Seafarers also face risks from modern-day piracy. The International Chamber of Commerce reported that pirate attacks worldwide increased in frequency and violence last year, with a total of 445 incidents reported.
A typical entry in the chamber’s weekly piracy report, describing an incident last Sunday off Taganak Island in the Philippines, read: “A group of 8-10 pirates in black uniforms and armed with M16 rifles and grenade launchers boarded a tug towing a barge. They destroyed radio equipment and stole tug’s property. They took master and two crewmembers as hostage and 40 minutes later fled in a speedboat towards islands in southern Philippines.”
A new worry for Filipino seafarers is competition from countries like China, Russia and India as shippers seek even cheaper labor sources – a “race to the bottom,” some critics have called it. A comparison of wages by two Cardiff University researchers last year found that the average Filipino seaman earned $1,001 a month – about 12 times the Philippines’ average per capita income. The average Chinese seaman was paid $611, nearly 40 percent less than the average Filipino.

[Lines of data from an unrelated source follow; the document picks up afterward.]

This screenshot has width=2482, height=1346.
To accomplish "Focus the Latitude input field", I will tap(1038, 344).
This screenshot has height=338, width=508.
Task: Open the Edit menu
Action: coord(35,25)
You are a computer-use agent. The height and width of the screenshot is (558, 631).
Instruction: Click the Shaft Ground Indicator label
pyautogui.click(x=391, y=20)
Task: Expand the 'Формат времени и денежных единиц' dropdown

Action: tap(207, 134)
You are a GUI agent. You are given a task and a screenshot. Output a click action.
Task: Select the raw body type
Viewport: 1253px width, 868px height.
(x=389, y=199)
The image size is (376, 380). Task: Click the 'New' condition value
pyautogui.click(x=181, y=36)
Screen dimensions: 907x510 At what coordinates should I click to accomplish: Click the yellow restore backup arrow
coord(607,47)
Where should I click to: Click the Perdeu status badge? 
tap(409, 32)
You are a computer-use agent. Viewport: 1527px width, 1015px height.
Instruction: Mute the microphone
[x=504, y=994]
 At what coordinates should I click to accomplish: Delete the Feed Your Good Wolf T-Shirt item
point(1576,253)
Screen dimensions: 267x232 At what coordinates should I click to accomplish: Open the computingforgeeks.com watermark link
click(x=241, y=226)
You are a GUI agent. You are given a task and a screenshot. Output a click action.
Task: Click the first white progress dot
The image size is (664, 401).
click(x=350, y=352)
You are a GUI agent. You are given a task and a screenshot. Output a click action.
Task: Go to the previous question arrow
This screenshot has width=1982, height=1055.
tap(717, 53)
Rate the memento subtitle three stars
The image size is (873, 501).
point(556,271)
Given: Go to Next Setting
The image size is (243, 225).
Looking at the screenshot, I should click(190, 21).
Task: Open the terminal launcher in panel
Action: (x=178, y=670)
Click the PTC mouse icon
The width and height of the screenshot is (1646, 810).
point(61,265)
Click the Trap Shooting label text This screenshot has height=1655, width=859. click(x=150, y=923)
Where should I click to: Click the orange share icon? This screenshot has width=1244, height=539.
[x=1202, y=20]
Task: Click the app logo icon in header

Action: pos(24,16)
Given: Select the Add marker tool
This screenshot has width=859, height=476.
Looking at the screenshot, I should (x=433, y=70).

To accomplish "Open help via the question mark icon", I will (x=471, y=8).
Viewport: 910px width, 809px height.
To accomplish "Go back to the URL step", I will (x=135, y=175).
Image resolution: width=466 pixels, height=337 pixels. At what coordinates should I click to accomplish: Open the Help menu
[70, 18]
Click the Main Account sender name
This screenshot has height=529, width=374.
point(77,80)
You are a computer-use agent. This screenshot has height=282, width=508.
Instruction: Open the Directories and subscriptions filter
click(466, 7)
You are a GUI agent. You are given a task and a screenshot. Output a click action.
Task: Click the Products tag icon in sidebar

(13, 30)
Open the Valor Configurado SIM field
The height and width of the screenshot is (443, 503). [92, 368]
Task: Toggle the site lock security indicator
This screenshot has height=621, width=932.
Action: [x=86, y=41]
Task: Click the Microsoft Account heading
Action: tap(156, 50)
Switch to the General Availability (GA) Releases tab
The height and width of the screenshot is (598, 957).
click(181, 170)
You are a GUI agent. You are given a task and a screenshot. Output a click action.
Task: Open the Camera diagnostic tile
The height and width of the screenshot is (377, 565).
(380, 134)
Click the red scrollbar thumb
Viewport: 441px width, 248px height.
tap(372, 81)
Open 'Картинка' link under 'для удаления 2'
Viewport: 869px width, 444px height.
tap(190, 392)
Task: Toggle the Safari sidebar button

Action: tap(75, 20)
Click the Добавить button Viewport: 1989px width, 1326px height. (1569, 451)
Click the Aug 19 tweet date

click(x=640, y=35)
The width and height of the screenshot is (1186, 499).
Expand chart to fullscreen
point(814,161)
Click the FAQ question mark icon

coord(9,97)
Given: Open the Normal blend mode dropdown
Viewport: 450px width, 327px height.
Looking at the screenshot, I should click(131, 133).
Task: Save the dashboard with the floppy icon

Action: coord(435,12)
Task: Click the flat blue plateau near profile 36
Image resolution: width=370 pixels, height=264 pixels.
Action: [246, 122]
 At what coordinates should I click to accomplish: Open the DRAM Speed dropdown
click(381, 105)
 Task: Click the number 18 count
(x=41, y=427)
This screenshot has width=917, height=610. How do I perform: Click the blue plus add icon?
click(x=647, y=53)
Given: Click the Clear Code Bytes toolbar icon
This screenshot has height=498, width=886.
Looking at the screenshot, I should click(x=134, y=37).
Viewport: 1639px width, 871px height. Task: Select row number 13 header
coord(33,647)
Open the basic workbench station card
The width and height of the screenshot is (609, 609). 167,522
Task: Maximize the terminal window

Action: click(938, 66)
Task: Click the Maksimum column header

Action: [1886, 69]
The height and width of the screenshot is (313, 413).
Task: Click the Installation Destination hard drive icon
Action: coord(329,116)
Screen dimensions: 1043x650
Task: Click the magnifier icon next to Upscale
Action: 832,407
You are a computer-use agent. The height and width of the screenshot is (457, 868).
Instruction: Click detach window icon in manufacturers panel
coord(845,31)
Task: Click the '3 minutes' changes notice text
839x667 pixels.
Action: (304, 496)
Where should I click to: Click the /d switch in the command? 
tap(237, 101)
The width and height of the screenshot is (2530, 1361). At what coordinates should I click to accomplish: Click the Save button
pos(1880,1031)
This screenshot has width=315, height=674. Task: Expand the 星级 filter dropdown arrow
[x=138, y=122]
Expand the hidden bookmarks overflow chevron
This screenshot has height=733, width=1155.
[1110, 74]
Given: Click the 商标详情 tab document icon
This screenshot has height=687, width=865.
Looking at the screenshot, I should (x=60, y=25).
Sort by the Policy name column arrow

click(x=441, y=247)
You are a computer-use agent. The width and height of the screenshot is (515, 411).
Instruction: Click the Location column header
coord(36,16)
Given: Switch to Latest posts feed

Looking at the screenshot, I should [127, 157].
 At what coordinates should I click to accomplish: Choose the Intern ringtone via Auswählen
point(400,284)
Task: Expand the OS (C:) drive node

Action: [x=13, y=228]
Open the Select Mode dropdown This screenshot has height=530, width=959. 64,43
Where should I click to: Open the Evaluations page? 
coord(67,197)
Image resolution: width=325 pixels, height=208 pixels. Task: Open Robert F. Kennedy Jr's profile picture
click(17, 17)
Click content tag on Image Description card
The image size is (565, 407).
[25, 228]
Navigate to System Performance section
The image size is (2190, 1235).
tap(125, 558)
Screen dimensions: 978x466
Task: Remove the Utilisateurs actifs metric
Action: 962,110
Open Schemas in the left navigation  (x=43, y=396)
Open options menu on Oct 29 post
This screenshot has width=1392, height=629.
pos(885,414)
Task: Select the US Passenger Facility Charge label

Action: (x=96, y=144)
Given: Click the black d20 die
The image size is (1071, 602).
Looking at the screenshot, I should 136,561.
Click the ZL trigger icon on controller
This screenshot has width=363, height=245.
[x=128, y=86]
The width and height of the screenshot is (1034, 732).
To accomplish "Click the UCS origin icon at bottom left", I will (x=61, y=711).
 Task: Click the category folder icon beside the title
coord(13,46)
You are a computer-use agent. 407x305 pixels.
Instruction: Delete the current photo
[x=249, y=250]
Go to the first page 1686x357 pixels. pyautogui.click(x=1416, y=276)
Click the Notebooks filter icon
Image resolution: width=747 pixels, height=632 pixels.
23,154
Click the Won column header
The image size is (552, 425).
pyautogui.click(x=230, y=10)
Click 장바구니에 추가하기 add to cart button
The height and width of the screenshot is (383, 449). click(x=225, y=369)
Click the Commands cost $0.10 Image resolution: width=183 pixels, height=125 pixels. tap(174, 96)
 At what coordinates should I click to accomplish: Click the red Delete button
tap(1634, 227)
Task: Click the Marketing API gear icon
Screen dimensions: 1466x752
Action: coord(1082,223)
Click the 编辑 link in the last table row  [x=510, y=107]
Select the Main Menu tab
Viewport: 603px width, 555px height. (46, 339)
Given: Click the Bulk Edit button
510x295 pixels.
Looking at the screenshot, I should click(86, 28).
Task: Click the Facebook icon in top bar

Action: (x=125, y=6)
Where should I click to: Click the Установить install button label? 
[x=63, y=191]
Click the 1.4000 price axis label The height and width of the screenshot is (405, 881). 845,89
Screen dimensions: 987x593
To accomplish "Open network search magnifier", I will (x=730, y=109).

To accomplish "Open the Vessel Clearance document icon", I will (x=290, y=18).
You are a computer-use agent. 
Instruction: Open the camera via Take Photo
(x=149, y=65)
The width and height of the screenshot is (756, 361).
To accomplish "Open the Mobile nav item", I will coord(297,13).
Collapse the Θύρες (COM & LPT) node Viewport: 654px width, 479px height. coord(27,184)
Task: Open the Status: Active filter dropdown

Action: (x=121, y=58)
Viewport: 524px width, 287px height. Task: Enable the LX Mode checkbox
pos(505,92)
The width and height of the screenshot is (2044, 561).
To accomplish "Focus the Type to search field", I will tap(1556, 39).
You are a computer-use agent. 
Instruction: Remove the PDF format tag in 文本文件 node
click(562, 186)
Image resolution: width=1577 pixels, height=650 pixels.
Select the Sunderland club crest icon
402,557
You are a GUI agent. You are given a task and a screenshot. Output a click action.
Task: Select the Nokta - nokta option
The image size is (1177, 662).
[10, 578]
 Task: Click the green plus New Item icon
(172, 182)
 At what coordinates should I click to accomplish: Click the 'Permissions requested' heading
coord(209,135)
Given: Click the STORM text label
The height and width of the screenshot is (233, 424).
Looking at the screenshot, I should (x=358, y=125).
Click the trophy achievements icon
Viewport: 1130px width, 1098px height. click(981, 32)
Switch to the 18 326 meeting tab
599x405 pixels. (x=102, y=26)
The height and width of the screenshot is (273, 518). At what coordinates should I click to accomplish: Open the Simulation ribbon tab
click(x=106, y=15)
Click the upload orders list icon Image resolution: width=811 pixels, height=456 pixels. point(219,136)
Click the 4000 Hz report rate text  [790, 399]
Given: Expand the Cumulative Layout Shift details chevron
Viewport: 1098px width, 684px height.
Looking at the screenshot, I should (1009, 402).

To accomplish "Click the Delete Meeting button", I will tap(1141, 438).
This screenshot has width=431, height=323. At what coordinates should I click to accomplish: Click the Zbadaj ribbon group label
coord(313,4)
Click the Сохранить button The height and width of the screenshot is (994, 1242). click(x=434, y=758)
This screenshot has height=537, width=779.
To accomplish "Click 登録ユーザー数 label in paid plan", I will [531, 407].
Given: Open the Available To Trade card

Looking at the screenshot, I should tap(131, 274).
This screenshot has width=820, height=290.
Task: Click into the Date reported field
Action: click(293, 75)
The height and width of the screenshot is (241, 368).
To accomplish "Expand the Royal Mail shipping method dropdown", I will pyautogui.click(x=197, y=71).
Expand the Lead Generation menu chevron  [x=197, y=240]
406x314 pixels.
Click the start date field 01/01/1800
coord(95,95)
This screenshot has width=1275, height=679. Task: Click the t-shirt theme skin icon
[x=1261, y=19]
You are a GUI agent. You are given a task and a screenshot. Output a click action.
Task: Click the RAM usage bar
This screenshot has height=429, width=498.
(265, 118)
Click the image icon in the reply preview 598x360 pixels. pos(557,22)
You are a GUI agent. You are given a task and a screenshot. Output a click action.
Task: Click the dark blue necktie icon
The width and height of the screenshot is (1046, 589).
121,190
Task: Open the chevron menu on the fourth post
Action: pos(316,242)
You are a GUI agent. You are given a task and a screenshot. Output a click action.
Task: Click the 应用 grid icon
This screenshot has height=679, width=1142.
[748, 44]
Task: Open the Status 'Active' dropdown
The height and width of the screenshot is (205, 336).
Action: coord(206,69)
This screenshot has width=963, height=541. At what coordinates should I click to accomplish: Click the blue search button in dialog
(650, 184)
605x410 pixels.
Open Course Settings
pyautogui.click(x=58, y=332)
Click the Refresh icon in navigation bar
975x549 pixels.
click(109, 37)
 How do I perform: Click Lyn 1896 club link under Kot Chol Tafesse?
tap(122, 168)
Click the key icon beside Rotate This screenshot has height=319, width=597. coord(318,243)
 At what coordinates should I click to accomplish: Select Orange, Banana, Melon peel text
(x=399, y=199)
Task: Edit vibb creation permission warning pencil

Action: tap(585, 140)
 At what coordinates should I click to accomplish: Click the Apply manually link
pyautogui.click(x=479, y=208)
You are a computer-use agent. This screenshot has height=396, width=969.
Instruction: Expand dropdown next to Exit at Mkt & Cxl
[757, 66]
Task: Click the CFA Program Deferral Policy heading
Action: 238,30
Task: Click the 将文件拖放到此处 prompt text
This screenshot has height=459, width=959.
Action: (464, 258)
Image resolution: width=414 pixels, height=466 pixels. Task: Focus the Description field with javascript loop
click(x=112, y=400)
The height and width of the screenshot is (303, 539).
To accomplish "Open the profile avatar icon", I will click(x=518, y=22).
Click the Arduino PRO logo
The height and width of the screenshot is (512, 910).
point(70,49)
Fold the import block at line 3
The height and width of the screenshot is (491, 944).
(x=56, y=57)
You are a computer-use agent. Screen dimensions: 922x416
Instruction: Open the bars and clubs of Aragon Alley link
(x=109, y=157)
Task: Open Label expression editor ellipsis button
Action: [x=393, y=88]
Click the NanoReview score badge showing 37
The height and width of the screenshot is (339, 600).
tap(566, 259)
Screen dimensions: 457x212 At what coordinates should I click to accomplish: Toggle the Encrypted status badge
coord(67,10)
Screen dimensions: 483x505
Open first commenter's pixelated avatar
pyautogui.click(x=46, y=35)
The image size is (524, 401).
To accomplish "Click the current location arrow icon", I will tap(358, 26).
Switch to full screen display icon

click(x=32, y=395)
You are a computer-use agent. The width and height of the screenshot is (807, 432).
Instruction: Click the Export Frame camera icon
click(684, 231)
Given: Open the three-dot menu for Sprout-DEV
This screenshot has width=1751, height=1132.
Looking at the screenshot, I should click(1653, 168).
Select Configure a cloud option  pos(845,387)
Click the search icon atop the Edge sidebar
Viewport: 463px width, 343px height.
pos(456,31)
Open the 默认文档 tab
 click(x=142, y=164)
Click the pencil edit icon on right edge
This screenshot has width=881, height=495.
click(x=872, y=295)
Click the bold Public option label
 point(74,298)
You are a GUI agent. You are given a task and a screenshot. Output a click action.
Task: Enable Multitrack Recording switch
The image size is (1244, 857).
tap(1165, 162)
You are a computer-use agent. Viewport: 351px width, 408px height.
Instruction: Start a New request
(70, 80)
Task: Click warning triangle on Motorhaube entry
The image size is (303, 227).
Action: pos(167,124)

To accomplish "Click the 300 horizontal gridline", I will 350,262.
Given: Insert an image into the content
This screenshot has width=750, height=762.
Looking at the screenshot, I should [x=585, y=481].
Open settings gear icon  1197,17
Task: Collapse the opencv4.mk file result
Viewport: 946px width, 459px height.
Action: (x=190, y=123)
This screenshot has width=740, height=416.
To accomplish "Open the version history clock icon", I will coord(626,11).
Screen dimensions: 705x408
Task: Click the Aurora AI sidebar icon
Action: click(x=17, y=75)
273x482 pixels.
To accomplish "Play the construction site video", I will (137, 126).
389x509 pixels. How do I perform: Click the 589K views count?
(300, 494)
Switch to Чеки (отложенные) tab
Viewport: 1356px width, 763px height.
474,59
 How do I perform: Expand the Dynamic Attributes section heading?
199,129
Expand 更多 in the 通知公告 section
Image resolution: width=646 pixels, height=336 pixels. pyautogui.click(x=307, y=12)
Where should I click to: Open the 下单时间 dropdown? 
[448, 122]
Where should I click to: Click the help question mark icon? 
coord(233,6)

A recent survey by two Filipino crewing groups found that 80 percent of their member agencies had lost jobs to other Asian, East European and Chinese competitors over the past two years. This loss of competitive edge, coupled with a global glut of seafarers, has created a situation where Filipinos and other international seafarers are increasingly vulnerable to exploitation, according to the International Labor Organization. Moreover, the continuing influx of low-paid labor has produced crews that are inexperienced and inadequately trained, critics say , making accidents more likely.
The increasing international competition for labor has prompted a critical look at the quality of maritime training in the Philippines. The Cardiff researchers reported a wide range of quality, from state-of-the-art labs and equipment in some institutions to “very poor” facilities in others. Competitive pressures have prompted shippers to cut back on the size of crews, leading to longer hours and a wider variety of tasks, which also can contribute to accidents. There is a widely quoted statistic in maritime circles, although its origin and documentation seem to have become lost in the mists of time: Four out of five shipping accidents are attributable to human error.
Gerhardt Muller, a professor of intermodal transportation at the U.S. Merchant Marine Academy in Kings Point, N.Y., said he believes shippers ignore the personnel issues inherent in a globalized work force at their peril. “Seafaring used to be a profession that had a certain romance to it,” he said. “That’s gone. What we have now is a sense that it’s a job. Companies look at it strictly as a bottom-line operation.
“The business concepts and the technologies are moving so fast that we’ve sort of left the human element in the dust. And the long-run consequence of this is that if we don’t recognize the human issue, we’re going to see more and more of these accidents.”
There are no comprehensive worldwide statistics on shipwrecks or crew fatalities. Incomplete data collected by the Cardiff research center indicate that on average, more than 2,000 seafarers die at sea each year. There were 128 tanker accidents in 2003, according to Intertanko, an association of ship owners. Most serious in terms of human casualties were five explosions that resulted in 13 fatalities. Odfjell says it is determined to find out what caused the Bow Mariner disaster. But four of the six surviving crewmen, acting on the advice of lawyers hired by the ship’s managers, have refused to speak to the Coast Guard, the agency responsible for investigating the accident.
The men did agree to testify before a federal grand jury after being subpoenaed. They say they have been unable to shed any light on the cause of the accident because they were not in the immediate vicinity of the explosion.
After 19 years at sea, Edimar Aguilar, 48, signed on with Odfjell in January, joining the ill-fated Bow Mariner voyage as 2nd engineer. He said the company offered better pay and working conditions than his previous employer. He said he chooses not to dwell on the dangers of his profession. When he gets home, he said, he will take a three-month maritime safety refresher course to keep his working papers current. “Then I will go back to sea,” he said. “This is my life.”